Abeer Abu Ghaith (born c. 1985) is a Palestinian technology entrepreneur, and social activist. She is the founder of MENA Alliances and formally a co-founder of StayLinked. Abu Ghaith has been celebrated as, "Palestine's first female high-tech entrepreneur", she uses technology to provide jobs to people living in "fragile" regions, such as Gaza.

Biography  
Abeer Abu Ghaith was born c. 1985 in a Palestinian refugee camp in Jordan, and lived there until she was age 12. Later she moved back in Palestine territory with her family, she is the second oldest of 9 siblings. 

Abu Ghaith attended Palestine Polytechnic University from 2002 until 2007, and received her B.A. degree in computer systems engineering in 2007. After her graduation, she started to teach on campus. This was followed by work as the Country Director of the Women’s Campaign International (WCI) and their program, ALWANE.

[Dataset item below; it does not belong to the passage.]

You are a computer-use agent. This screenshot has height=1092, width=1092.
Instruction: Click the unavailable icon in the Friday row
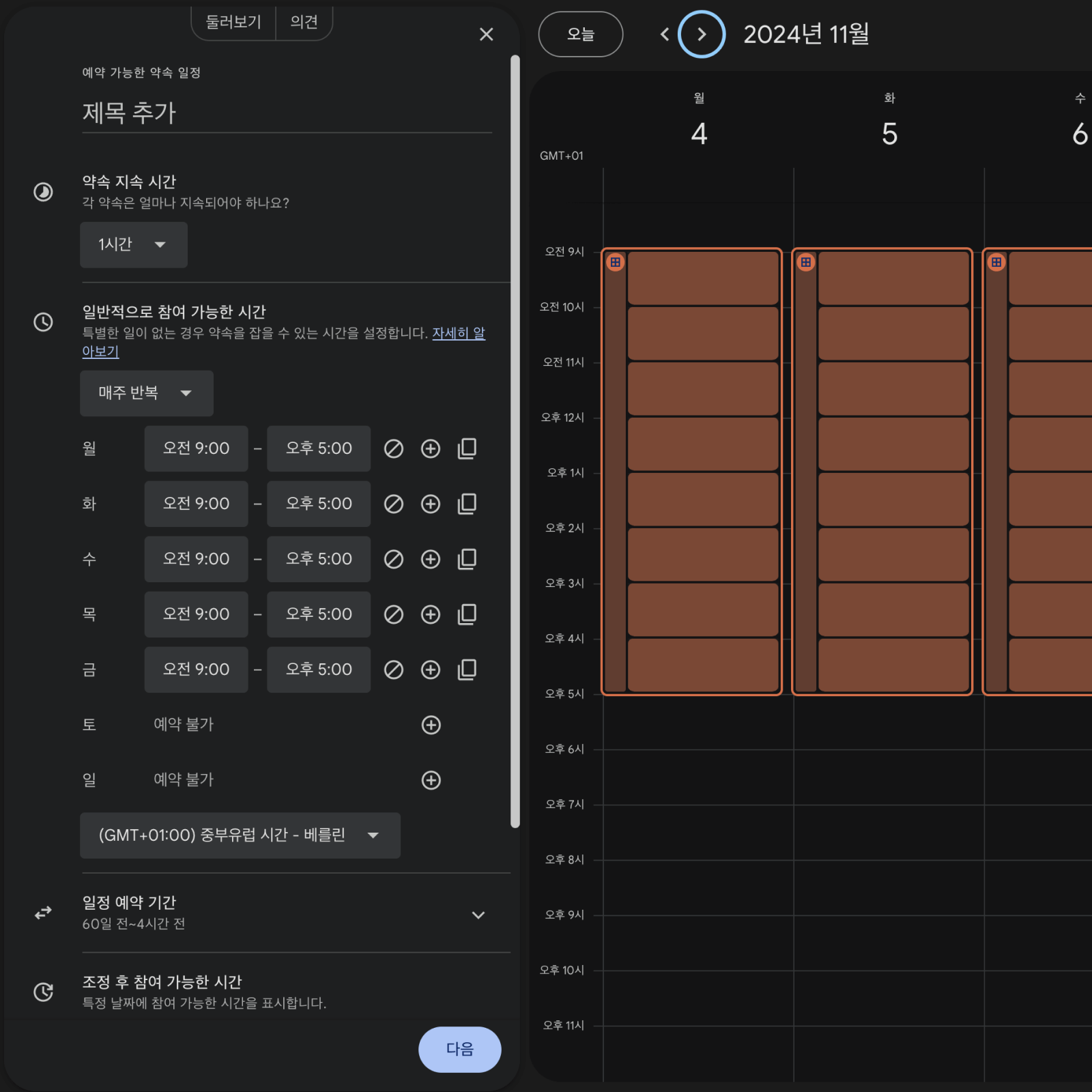(394, 670)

From 2013 until 2015, Abu Ghaith had co-founded the company StayLinked, a service providing talent from Palestinian freelancers for businesses located in the United States and in the Middle East. The job roles included translation services, data entry, graphic design, online marketing, and website development. After leaving StayLinked in 2015, Abu Ghaith formed MENA Alliances, which does similar work in job placement.  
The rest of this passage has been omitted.